* Your goal *
Gather each line containing the string "beside" from these entries.

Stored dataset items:
•••••

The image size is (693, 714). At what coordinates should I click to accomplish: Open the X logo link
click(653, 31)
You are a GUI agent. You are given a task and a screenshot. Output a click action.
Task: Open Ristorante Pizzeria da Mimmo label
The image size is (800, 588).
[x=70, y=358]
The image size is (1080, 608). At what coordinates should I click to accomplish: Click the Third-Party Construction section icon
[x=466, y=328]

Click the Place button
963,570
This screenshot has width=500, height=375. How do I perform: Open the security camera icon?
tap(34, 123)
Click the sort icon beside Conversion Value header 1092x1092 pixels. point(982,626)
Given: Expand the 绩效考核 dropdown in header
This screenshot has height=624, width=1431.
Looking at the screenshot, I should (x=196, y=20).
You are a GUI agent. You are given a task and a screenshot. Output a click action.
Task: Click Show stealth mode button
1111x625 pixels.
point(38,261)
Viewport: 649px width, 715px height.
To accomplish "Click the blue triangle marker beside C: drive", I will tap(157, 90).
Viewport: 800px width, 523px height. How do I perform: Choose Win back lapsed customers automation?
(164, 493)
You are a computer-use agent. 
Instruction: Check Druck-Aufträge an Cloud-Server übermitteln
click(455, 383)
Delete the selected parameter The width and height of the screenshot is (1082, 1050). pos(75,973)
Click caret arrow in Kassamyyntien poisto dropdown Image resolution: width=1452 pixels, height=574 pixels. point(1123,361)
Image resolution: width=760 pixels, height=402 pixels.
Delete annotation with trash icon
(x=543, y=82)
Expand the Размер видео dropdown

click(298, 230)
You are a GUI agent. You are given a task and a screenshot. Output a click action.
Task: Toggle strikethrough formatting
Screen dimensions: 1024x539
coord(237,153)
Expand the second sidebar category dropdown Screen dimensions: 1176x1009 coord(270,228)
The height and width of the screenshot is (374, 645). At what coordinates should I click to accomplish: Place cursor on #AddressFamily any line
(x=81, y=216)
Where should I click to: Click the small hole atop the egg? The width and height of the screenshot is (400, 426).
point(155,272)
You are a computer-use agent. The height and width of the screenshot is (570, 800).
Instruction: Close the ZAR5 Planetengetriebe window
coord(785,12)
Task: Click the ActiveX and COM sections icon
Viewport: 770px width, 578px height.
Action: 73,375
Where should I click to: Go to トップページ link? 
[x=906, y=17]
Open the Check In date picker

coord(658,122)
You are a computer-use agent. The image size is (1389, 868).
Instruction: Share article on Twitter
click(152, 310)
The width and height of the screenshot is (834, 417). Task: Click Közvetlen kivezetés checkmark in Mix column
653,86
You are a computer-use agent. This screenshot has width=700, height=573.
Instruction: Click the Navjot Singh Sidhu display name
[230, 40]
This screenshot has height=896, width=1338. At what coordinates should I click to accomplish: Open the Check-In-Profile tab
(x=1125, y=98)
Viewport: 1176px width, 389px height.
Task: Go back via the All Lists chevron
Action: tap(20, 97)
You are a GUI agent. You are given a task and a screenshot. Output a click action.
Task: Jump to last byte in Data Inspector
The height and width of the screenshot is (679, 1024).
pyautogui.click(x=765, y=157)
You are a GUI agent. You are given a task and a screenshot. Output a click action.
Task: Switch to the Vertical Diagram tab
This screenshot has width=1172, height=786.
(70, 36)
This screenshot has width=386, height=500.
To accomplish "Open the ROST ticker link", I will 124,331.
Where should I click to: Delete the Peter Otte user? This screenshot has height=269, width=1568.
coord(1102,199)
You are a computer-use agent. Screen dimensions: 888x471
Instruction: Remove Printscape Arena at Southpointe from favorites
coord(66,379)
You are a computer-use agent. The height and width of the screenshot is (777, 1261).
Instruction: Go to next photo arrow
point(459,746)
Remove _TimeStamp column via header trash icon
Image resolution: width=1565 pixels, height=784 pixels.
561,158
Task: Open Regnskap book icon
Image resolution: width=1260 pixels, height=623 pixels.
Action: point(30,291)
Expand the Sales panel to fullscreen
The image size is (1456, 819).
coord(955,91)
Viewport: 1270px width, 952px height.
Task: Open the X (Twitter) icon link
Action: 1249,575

•••••

* Output for this task *
Click the sort icon beside Conversion Value header 1092x1092 pixels. point(982,626)
To accomplish "Click the blue triangle marker beside C: drive", I will tap(157, 90).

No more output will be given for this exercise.